Cyber Weekly Digest - Week #37




This week in cyber security has seen an increasing number of organisations affected by ransomware attacks, Microsoft's September Patch Tuesday and $5.4 million being stolen from a Slovakian cryptocurrency exchange firm. Keep reading to hear about the biggest cyber security stories from this week.


1. Newcastle University joins the growing list of organisations hit by ransomware.

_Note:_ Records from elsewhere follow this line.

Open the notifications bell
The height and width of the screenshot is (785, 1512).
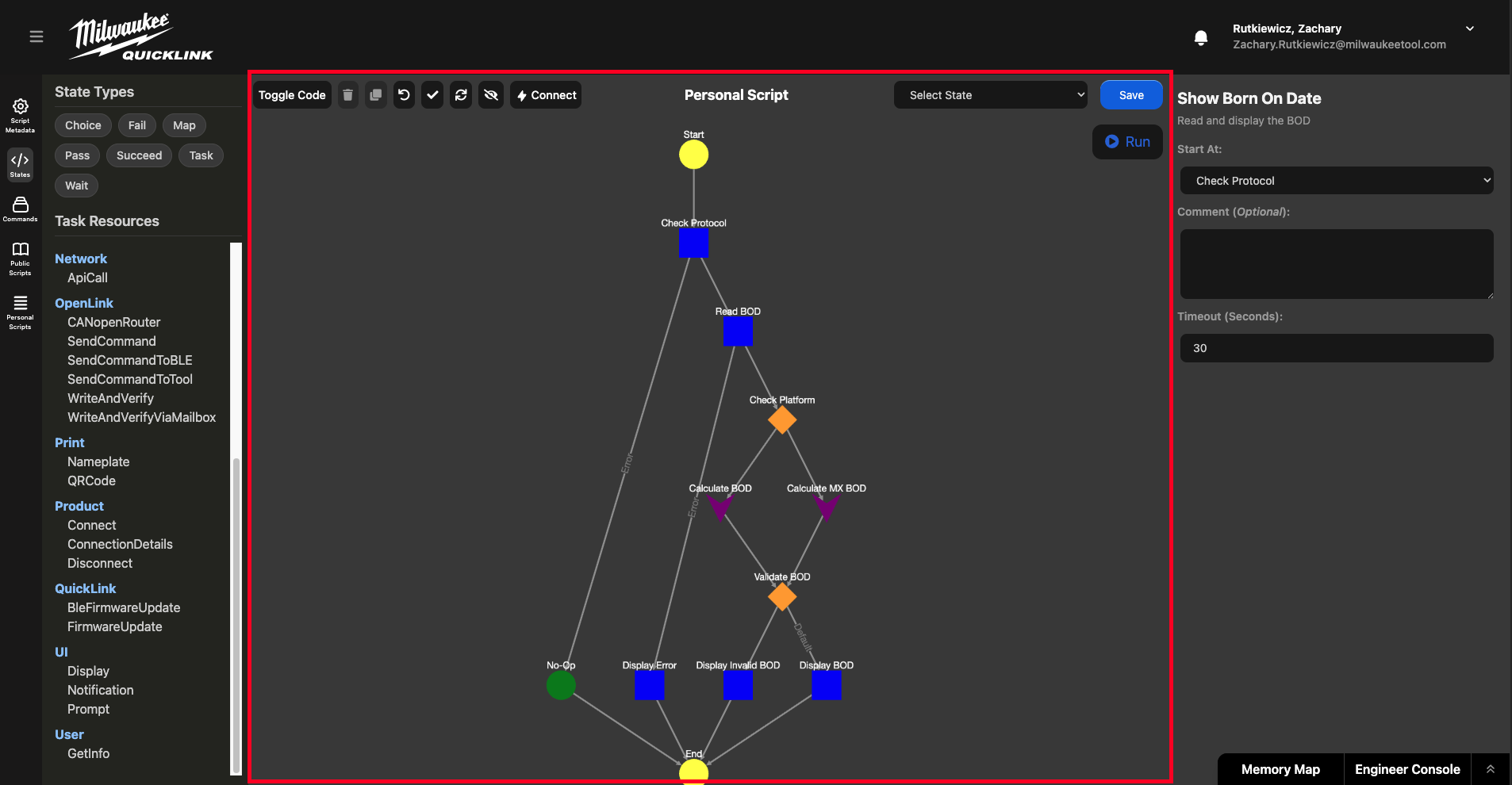(x=1201, y=37)
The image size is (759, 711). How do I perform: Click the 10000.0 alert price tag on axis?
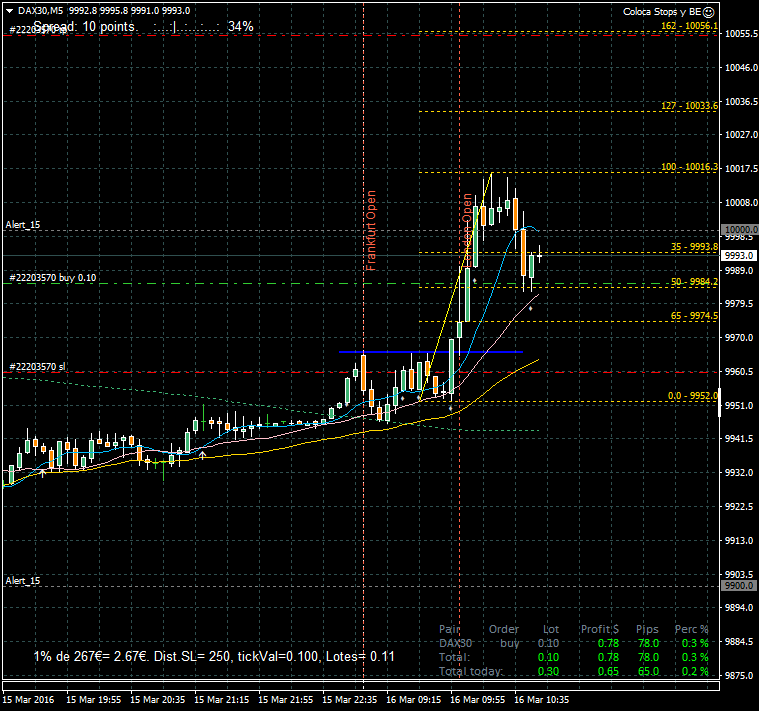pyautogui.click(x=739, y=229)
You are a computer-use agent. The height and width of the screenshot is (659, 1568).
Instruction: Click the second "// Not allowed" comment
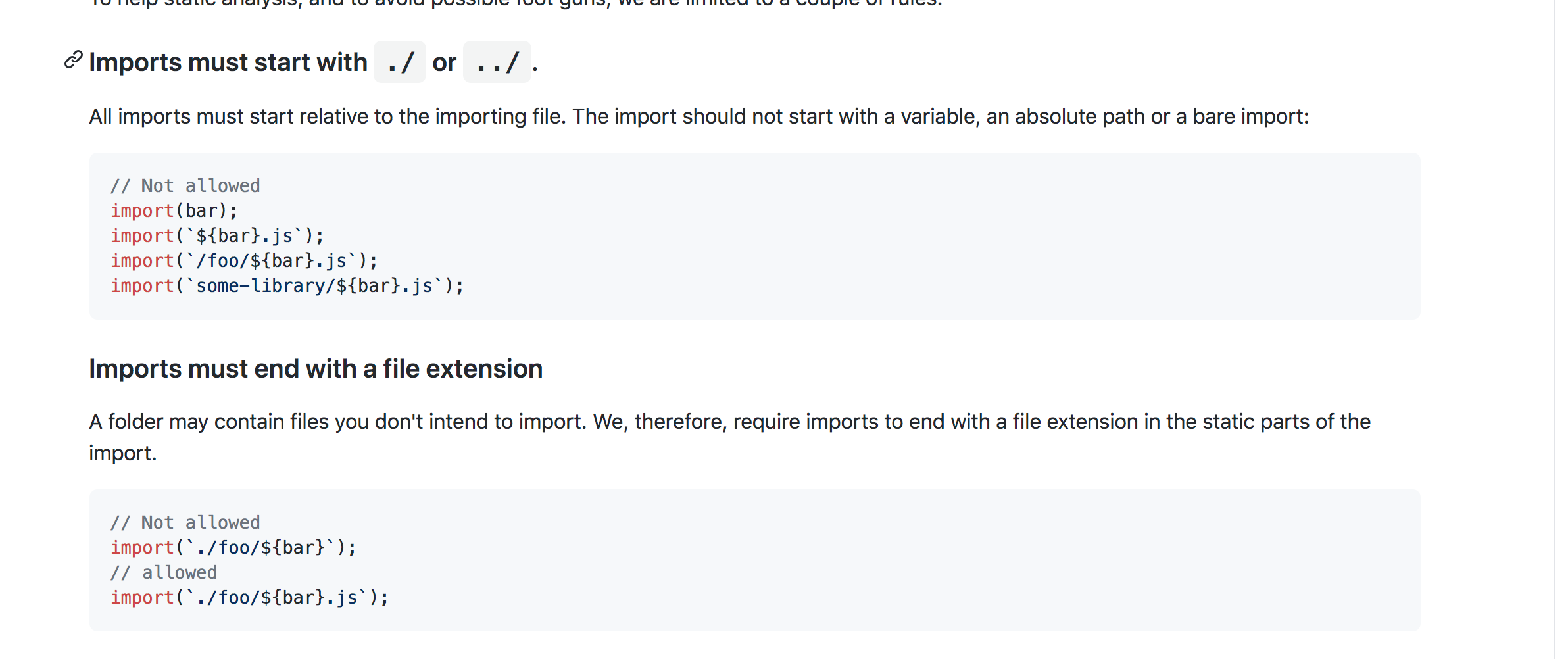point(185,523)
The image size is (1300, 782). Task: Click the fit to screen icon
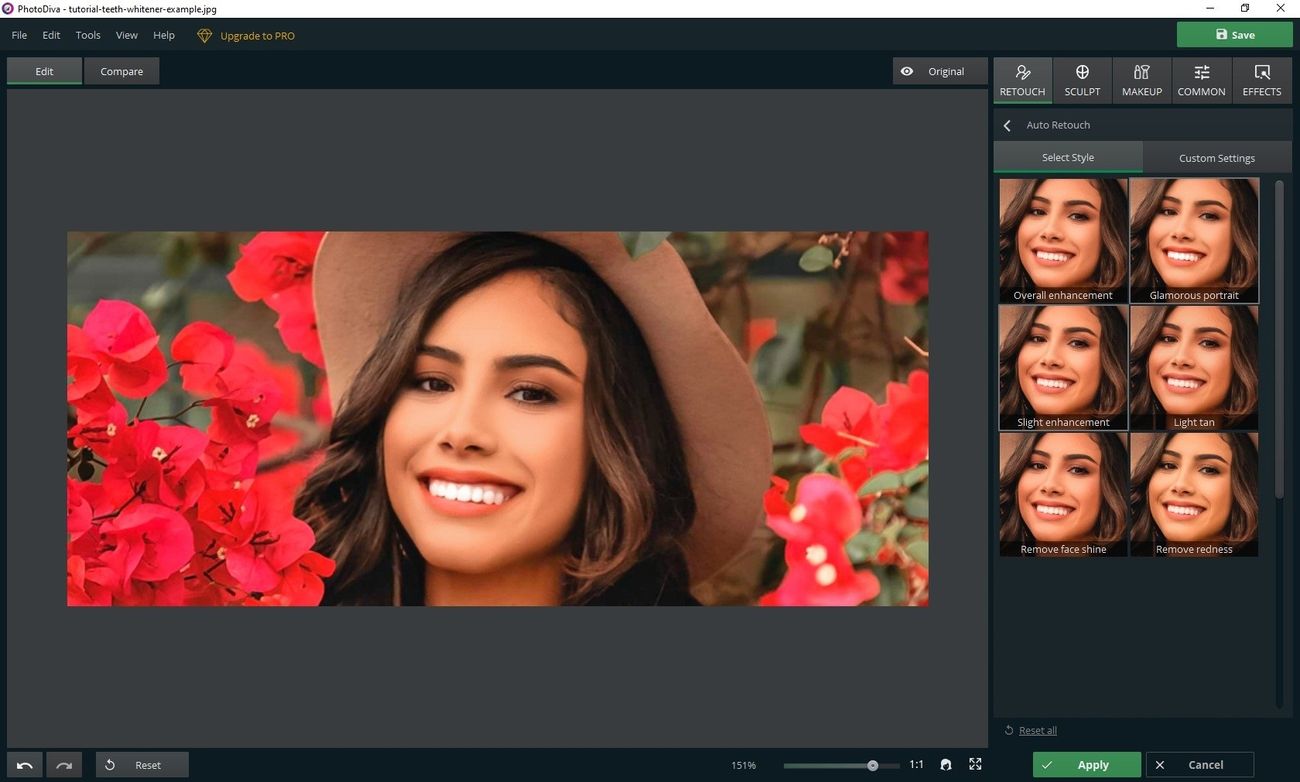click(x=975, y=765)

This week it was announced that Newcastle university became a victim of a ransomware attack on August 30th which has affected most of the university’s systems. In an update, the university stated that the situation would take several weeks to address. The notorious DoppelPaymer group responsible has started to post some of the "stolen" documents to its dedicated “Doppel Leaks” site. The ransom demand is unknown, but the DoppelPaymer group has been ranked as one of the “greediest ransomware families with the highest pay-off.”


2. Microsoft Patch Tuesday is the 7th month in a row to fix over 100 vulnerabilities.


Microsoft released its September Patch Tuesday which saw 129 CVEs fixed. This month marks the 7th month in a row where over 100 flaws have been patched. None of the flaws this month are known to be actively exploited or publicly disclosed; however, 23 are rated as critical. Most of these critical vulnerabilities are issues with Windows OS and browsers, SharePoint accounts for 7 of them.


3. A sophisticated phishing scam has been targeting Lloyds bank customers.